Are We Still In Kansas, Toto?
Except for the huge border fence separating Mexico from the U.S.A., you would never know we'd left the States.
The roads are wide and smooth, the terrain Arizona-like.
We drive for a long time until we began to see 'pueblitos' in the distance that look distinctly 'Mexican.'
Yes, we really have left 'Kansas', Toto.
Smiling, we relax a little more, and start to feel some excitement. What had we been we so afraid of?
After what seems a long time, we approached customs.
There are two lanes to choose from - 'Nothing to Declare' and 'Items to Declare'. We chose the former. We're only carrying personal belongings.
We look around for some indication as to what we should be doing, but become more confused.
There are no stop signs, no directions of any kind.

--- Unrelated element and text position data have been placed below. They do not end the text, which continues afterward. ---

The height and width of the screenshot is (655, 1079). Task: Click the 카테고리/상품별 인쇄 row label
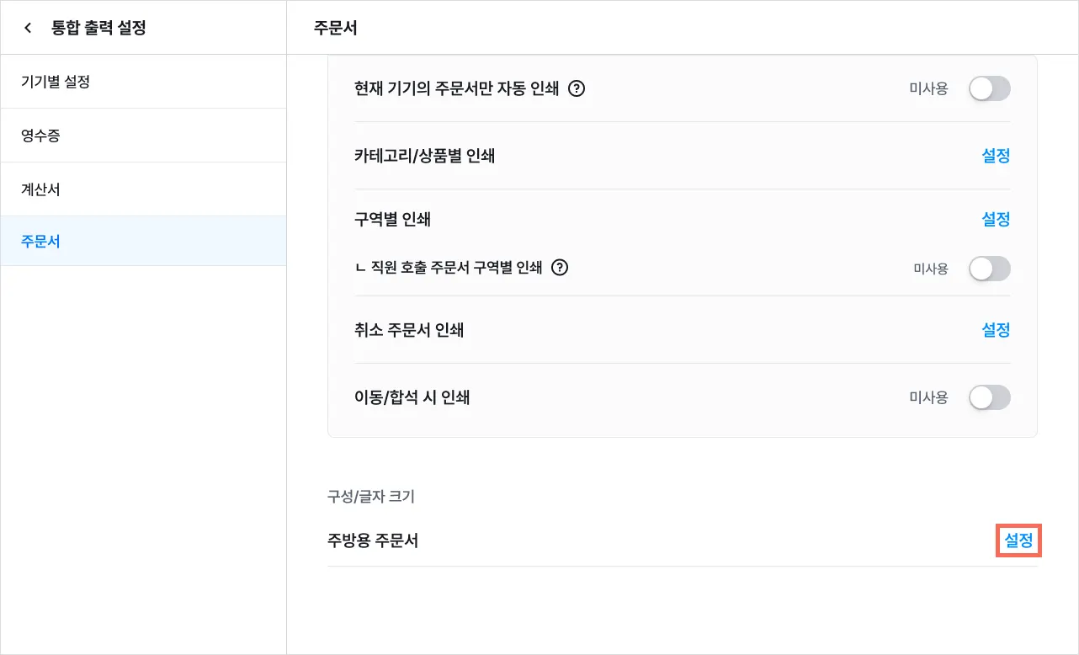(424, 156)
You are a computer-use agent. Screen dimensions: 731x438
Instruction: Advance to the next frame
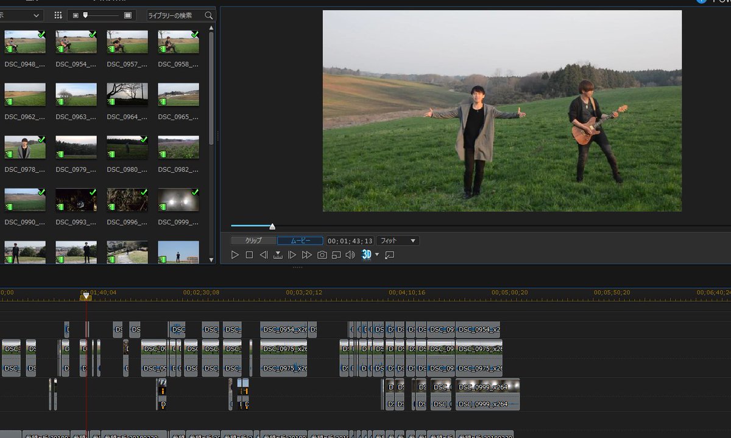pos(292,255)
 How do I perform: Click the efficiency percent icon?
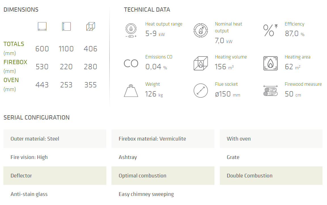coord(271,30)
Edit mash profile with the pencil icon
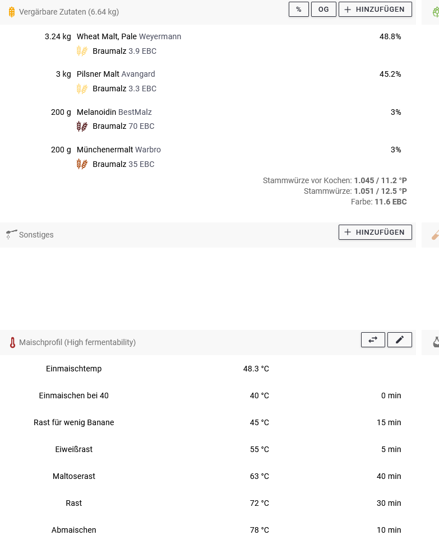Screen dimensions: 439x540 click(x=399, y=339)
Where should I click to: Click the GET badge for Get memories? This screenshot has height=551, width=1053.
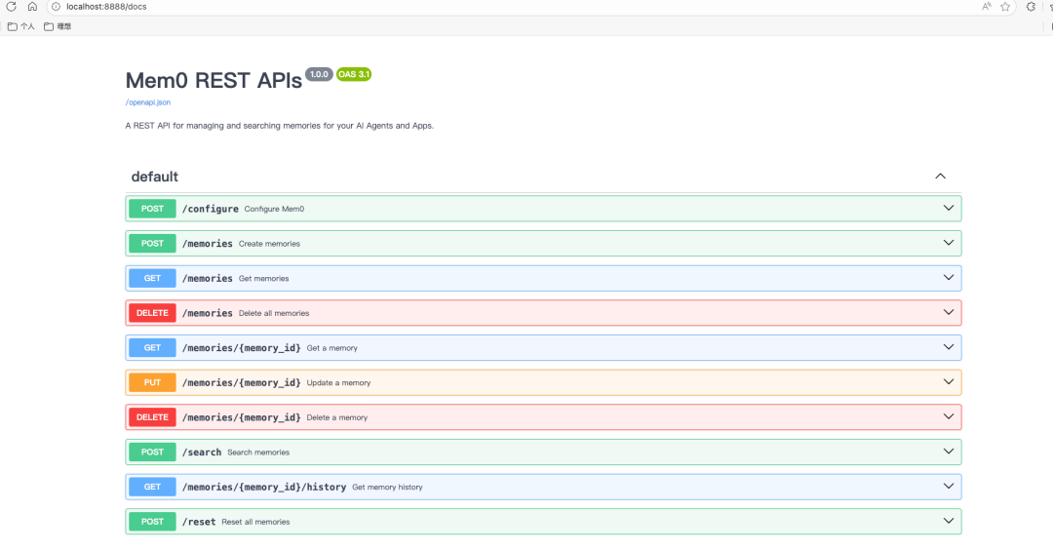(152, 278)
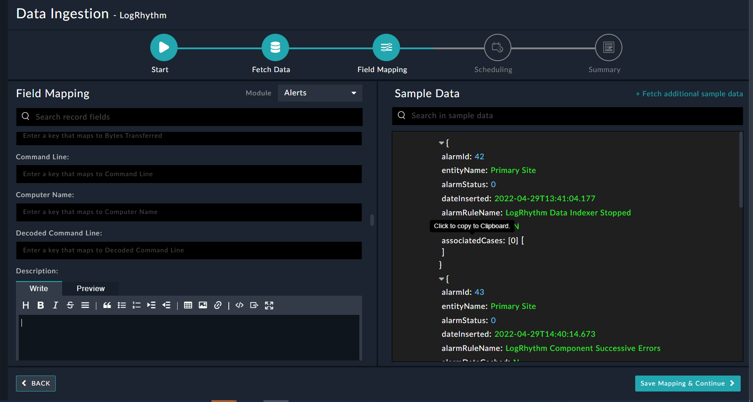
Task: Click the strikethrough formatting icon
Action: pyautogui.click(x=70, y=305)
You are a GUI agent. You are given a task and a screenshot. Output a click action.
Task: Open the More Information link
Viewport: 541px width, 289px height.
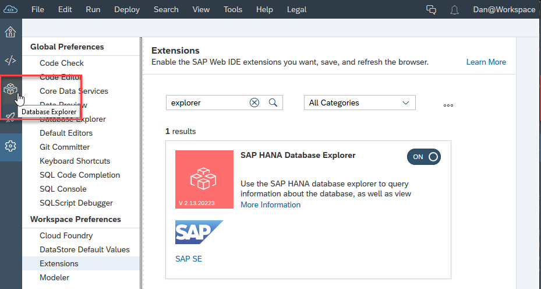(x=270, y=205)
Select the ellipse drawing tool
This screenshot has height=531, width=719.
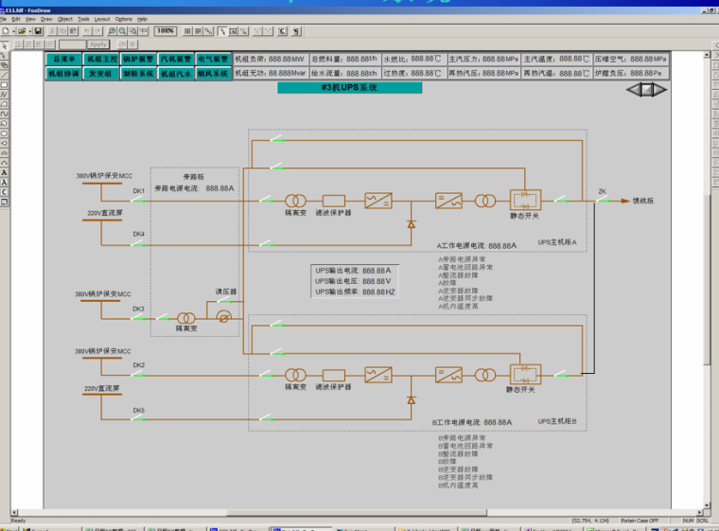coord(5,143)
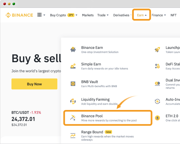Click the Buy Now button
This screenshot has height=144, width=180.
(34, 84)
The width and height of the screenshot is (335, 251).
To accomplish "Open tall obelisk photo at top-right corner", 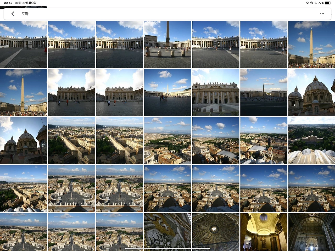I will coord(312,44).
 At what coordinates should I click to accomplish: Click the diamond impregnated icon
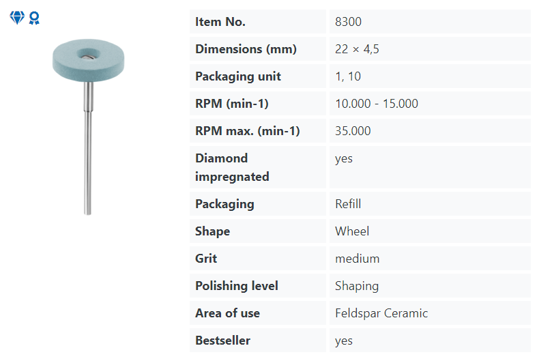click(16, 18)
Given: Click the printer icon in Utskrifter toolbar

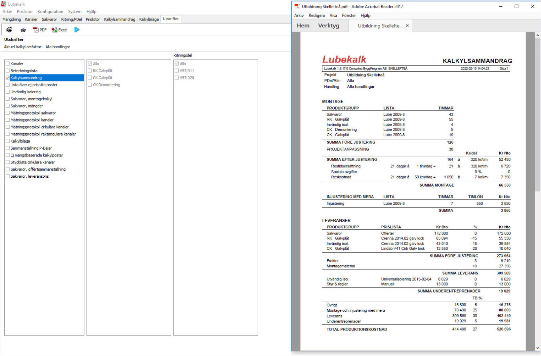Looking at the screenshot, I should click(x=23, y=30).
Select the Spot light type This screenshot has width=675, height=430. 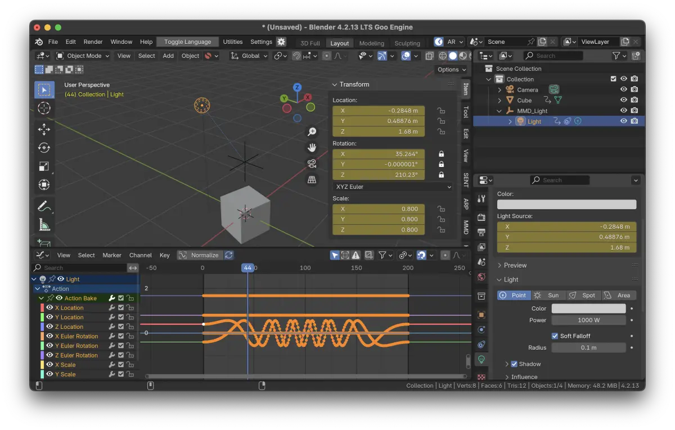click(583, 295)
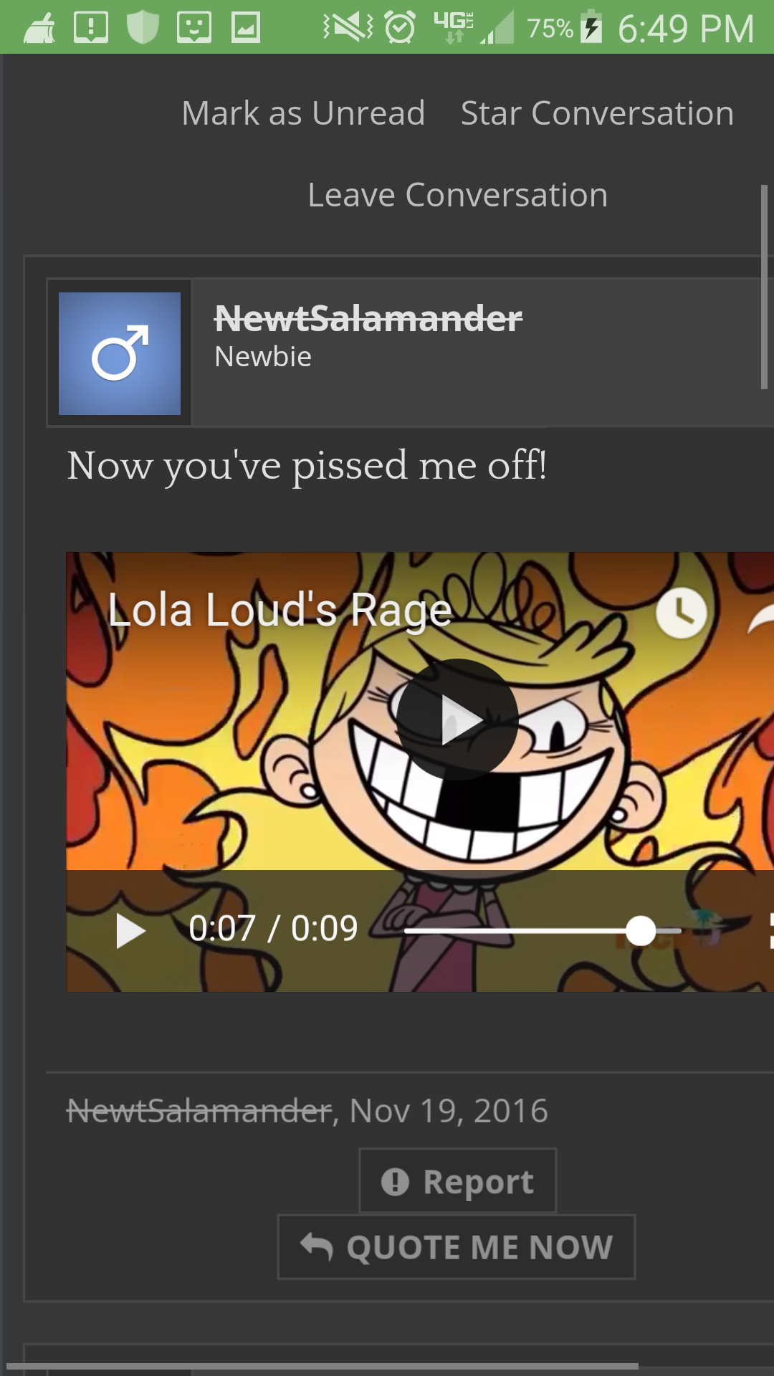Click the small play icon beside 0:07
774x1376 pixels.
click(x=130, y=930)
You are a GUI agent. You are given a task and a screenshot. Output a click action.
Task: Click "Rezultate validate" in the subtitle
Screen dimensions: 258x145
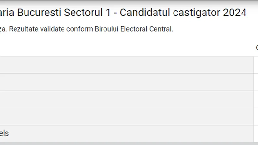[x=37, y=29]
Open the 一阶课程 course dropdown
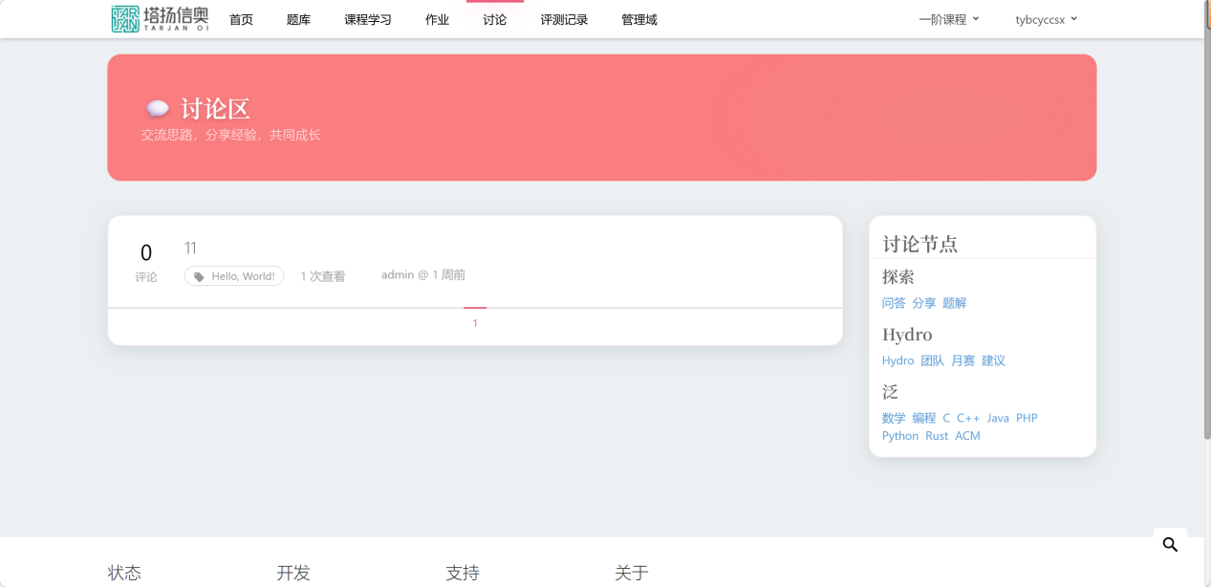The width and height of the screenshot is (1211, 587). pyautogui.click(x=944, y=17)
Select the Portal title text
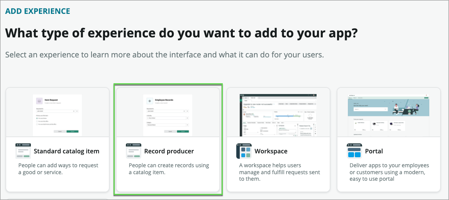The height and width of the screenshot is (200, 449). pyautogui.click(x=374, y=151)
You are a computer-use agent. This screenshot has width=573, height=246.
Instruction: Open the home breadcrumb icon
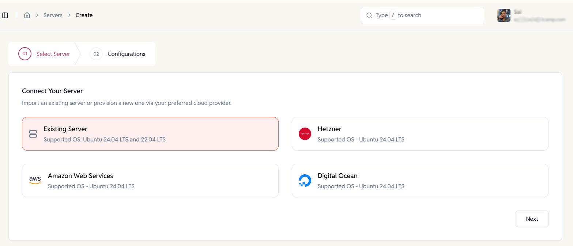27,15
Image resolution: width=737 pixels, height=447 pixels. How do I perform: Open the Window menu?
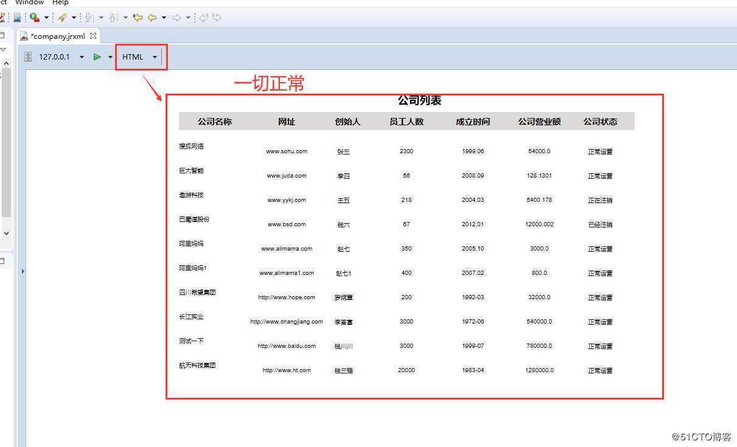[x=29, y=2]
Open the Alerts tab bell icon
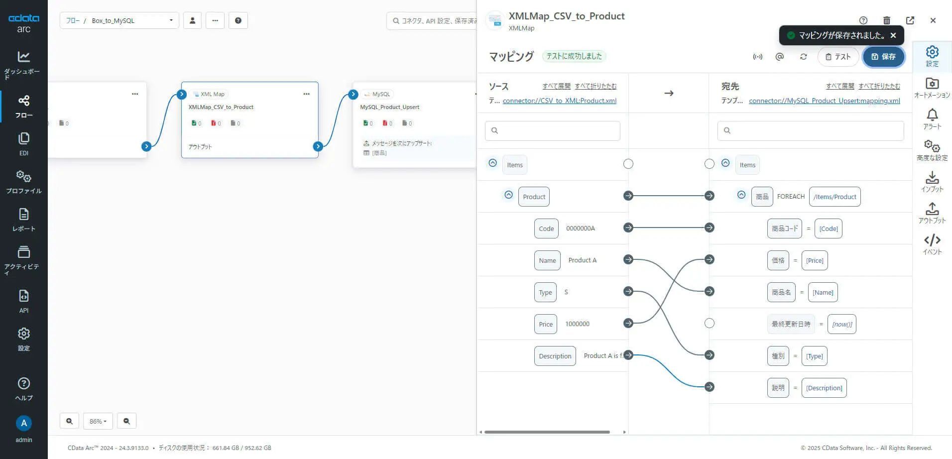This screenshot has width=952, height=459. (932, 119)
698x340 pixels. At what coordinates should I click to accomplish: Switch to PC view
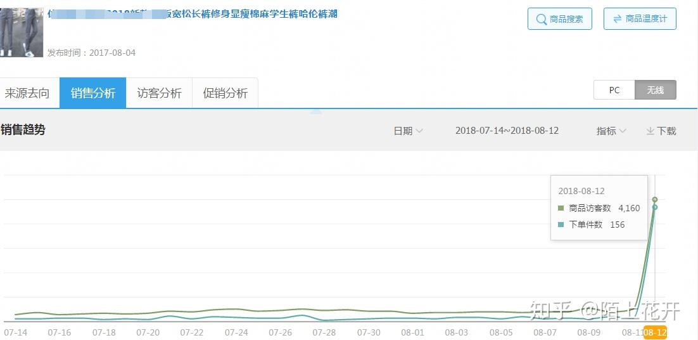614,90
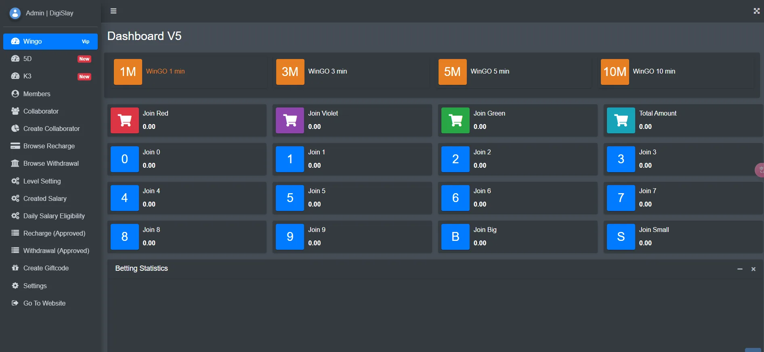Image resolution: width=764 pixels, height=352 pixels.
Task: Open the Browse Recharge page
Action: (49, 146)
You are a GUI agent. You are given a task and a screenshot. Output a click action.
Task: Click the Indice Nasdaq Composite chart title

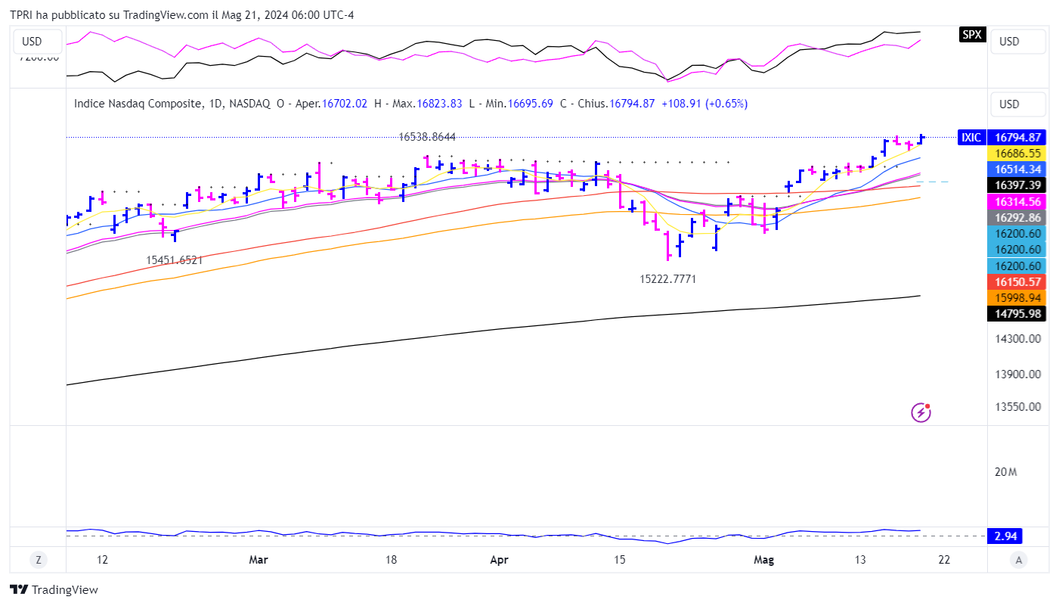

And while a man leans casually against a wall chatting with his com padre, he looks at us indifferently and provides no assistance.
Did we need to stop? If so, where?
Finally Greg comes to a halt, deciding it was better to stop then not to. We waited, and waited, all the while growing more nervous.
It's Not Right to Be This Nervous
Palms sweating, butterflies a flurry, I keep ordering the kids to be quiet. This is, after all, my first rodeo.
At last the chatty man approaches our vehicle.
Questioning Greg (part in English, part in Spanish) about what we were carrying in the ginormous totes attached to the outside of our SUV, he asks what our final destination will be (Costa Rica), casually looks inside the vehicle at each of us, then waves us on our way.
Why do I feel so relieved when they finally let us through? It's not as though we're fugitives on the run or we're trafficking children.
I suppose it's the adrenaline from doing something that's new, unfamiliar, unexplored.
It's stepping out of our comfort zone and exploring what's beyond those boundaries. It's the fear of the unknown.
When In Rome...
Following the signs that point toward Nogales, we see the Centro de Importacion de Internacional Temporal de Vehiculos.
Greg goes in to purchase our temporary vehicle import permit (see what else is required for driving in Mexico) and to get his passport stamped.
A few minutes later he returns and tells me to go in. I take two of the children with me, per the Mexican consulates instructions, so they can be added to my visa.
I timidly approach the official and wait for him to do his job. He starts speaking to me in Spanish. Or English. I'm not sure which.
Feeling a little nervous again, I'm able to catch enough from my limited language skills to understand that he wants me to get visas for the kids.
I explain in broken Spanish that I'm going to get my husband to help me translate.
Now I'm really nervous. What do we do? We don't have passports for the kids, is it going to be a problem?
The Mexican consulate in the U.S. said we didn't need visas for them, what is this guy talking about?
I let my husband go handle it while I wait in the car with the babies.
The result? The kids over two need their own visas, but I guess no passport is still okay. The youngest two were free and clear, no passport, birth certificate or visa required. How's that work?
Back on the road we follow the signs to Hermosillo, then a mad dash to San Carlos on the coast where we hope to get some beach time and spend the night.